Marcel Winatschek

Quarter Million in Her Pocket, No Regrets

Nicki Minaj is one of those artists whose name I can now spell correctly without checking—which, for me, is when someone crosses from awareness into genuine relevance. She dropped two new tracks: Chun-Li and Barbie Tingz. The first one has a video.

Not much effort went into it. Shot vertical, in portrait mode like a Snapchat story, she raps lying on a couch in a hotel corridor in a leather outfit, tits out, pushing toward the camera. That’s the whole thing. But elaborate music videos are apparently a legacy format now—since TikTok and its predecessors took over, all you need is a phone and a face. Point it at yourself. Done. I resent this sometimes. Other times I think: maybe the song just has to be good enough that it doesn’t need anything else propping it up.
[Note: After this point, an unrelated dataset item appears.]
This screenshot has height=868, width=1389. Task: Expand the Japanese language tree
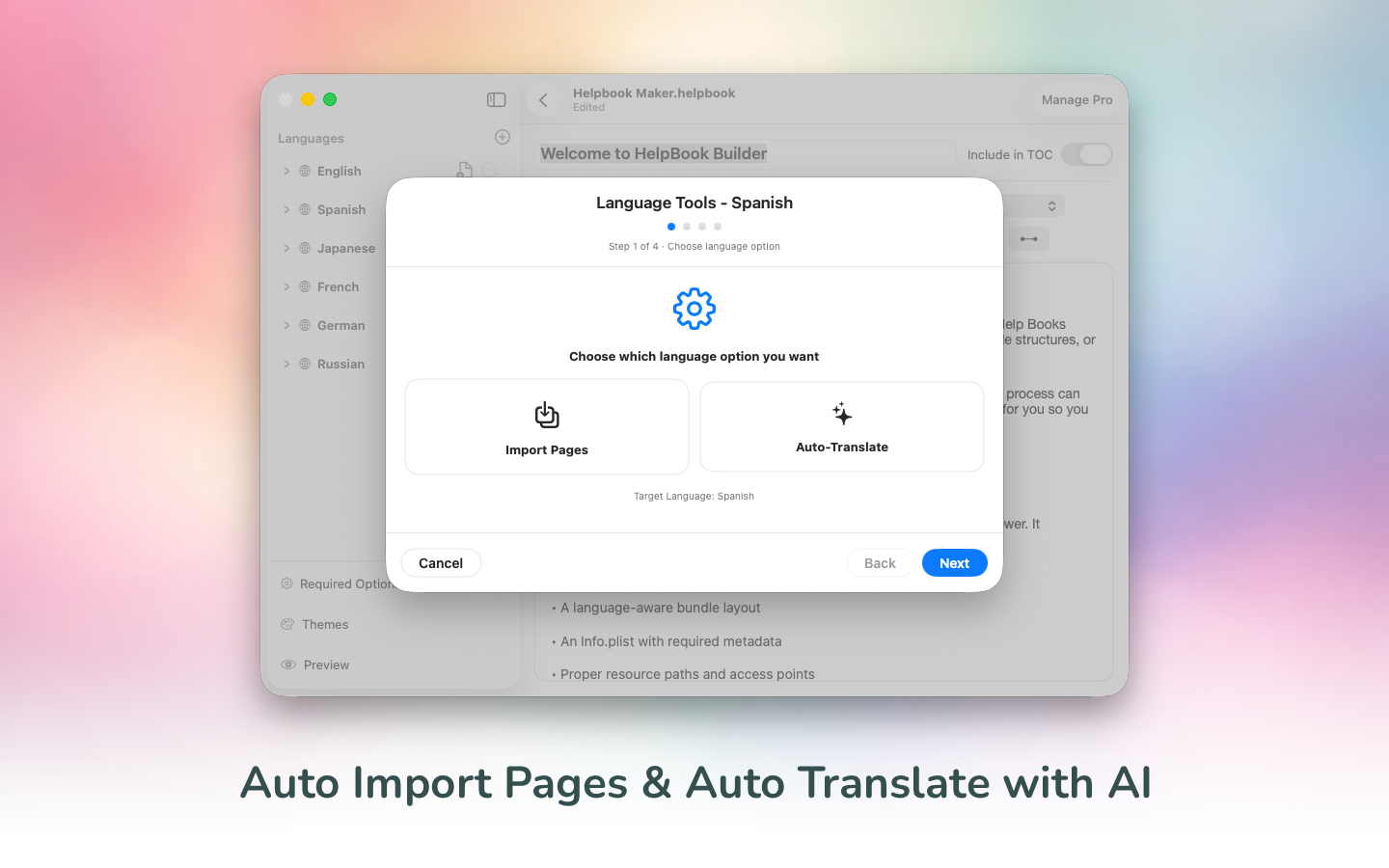pyautogui.click(x=286, y=248)
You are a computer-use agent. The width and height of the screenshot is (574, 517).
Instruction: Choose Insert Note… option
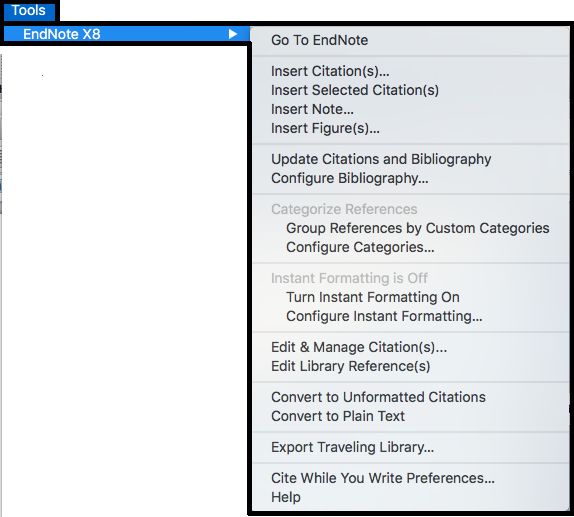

Chun-Li more or less carries itself. The lyrics aren’t subtle—these birds copy every word, every inch, but I got the hammer and the wrench, pocketing the full quarter million; now she wants to be my friend like I’ve forgotten everything; showing off my diamonds, won’t push out his babies until he buys me the ring—but there’s something honest in that brazenness. The long memory. The refusal to be gracious. It’s not poetry. It’s armor with a decent beat underneath it, and honestly that’s enough.